Texto seleccionado ▸
####################

Por: María Elvira Samper

Tinglado de opereta

Lo que está sucediendo en la política colombiana es como de tinglado de opereta.

Primer acto: en forma sorpresiva, inusitada y desconcertante, el vicepresidente Angelino Garzón, aún en proceso de recuperación de un “accidente cerebro-vascular isquémico agudo” —según los partes médicos— reaparece en la vida pública. Lo hace sin que medie información oficial alguna sobre su verdadero estado de salud y curiosamente lo hace por interpuesta persona, por medio de un fiel escudero del expresidente Uribe, el senador Juan Carlos Vélez, quien asegura —y a la gente hay que creerle— que el “vice” lo llamó para expresarle su apoyo a la propuesta de convocar a una asamblea constituyente para reformar la justicia, una iniciativa promovida por Uribe y sobre la cual el presidente Santos se ha declarado contrario en el discurso del 20 de julio ante el Congreso, porque la considera inconveniente, inoportuna y peligrosa. ¡Plop!, hace el público como en los cuentos de Condorito.

####################

Registros proporcionados ▸
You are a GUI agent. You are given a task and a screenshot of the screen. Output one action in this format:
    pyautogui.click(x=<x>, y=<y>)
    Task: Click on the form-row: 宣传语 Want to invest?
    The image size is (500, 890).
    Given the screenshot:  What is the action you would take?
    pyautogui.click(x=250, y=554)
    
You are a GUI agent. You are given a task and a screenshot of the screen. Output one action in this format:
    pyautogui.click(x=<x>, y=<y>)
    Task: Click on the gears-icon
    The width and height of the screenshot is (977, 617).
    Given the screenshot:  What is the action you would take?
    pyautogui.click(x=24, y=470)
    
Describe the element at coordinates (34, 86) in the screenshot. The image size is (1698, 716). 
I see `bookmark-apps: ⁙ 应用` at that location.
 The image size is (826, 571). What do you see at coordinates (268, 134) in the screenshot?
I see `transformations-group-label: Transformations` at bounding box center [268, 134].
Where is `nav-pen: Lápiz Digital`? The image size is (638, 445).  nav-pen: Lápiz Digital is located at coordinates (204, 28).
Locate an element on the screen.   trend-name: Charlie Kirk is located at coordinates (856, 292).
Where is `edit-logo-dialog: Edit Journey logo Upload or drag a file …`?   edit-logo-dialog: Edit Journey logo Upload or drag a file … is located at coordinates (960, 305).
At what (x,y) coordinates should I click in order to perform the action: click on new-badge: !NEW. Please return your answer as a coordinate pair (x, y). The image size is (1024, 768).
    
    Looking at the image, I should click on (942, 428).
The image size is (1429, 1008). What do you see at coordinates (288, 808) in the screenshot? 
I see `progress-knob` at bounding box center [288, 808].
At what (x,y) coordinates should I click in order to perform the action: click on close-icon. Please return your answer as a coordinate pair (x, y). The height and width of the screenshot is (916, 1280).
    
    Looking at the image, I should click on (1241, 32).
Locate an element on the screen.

####################

Tareas por realizar ▸
1/ En la columna sobre la política colombiana, ¿por medio de quién reaparece en la vida pública el vicepresidente Angelino Garzón?
2/ Actualice el fragmento de la columna sobre la política colombiana que va desde "Primer acto: en" hasta "cuentos de Condorito.", y sustituya "senador" por "congresista".
3/ Prosiga la columna sobre la política colombiana a partir de su última oración.

Respuestas ▸
1/ Por medio del senador Juan Carlos Vélez, fiel escudero del expresidente Uribe.

2/
Primer acto: en forma sorpresiva, inusitada y desconcertante, el vicepresidente Angelino Garzón, aún en proceso de recuperación de un “accidente cerebro-vascular isquémico agudo” —según los partes médicos— reaparece en la vida pública. Lo hace sin que medie información oficial alguna sobre su verdadero estado de salud y curiosamente lo hace por interpuesta persona, por medio de un fiel escudero del expresidente Uribe, el congresista Juan Carlos Vélez, quien asegura —y a la gente hay que creerle— que el “vice” lo llamó para expresarle su apoyo a la propuesta de convocar a una asamblea constituyente para reformar la justicia, una iniciativa promovida por Uribe y sobre la cual el presidente Santos se ha declarado contrario en el discurso del 20 de julio ante el Congreso, porque la considera inconveniente, inoportuna y peligrosa. ¡Plop!, hace el público como en los cuentos de Condorito.

3/
Que la persona llamada a reemplazar al jefe del Estado en caso de falta temporal o absoluta reaparezca para ponerle una vela a Uribe, respaldando uno de sus proyectos bandera, el mismo que ha reiterado en el homenaje al exministro Londoño durante el cual se lanza el movimiento Puro Centro Democrático, que es la declaratoria oficial de guerra contra Santos, constituye un ingrediente que enturbia aun más el ya enrarecido ambiente político.

Segundo acto: Garzón hace pública una carta —su nueva forma de expresarse sobre los asuntos del país— en la que se refiere a la situación del Cauca y, como por arreglar las cargas, le pone una vela a Santos y destaca su disposición al diálogo y “el logro de la paz” como el propósito del presidente y su gobierno. Pero ni pío sobre la constituyente. ¡Plop!, hacen Uribe y su séquito. Diálogos de paz equivalen a rendirse ante el terrorismo.

Tercer acto: el presidente Santos visita al vicepresidente Garzón y tras el encuentro declara que su coequipero está muy bien, muy lúcido, que han hablado de asuntos del Gobierno y del país y que le ha dicho que no apoya la constituyente. El senador Vélez se sostiene en su versión, que contradice la del presidente. ¡Plop!, hace de nuevo el público.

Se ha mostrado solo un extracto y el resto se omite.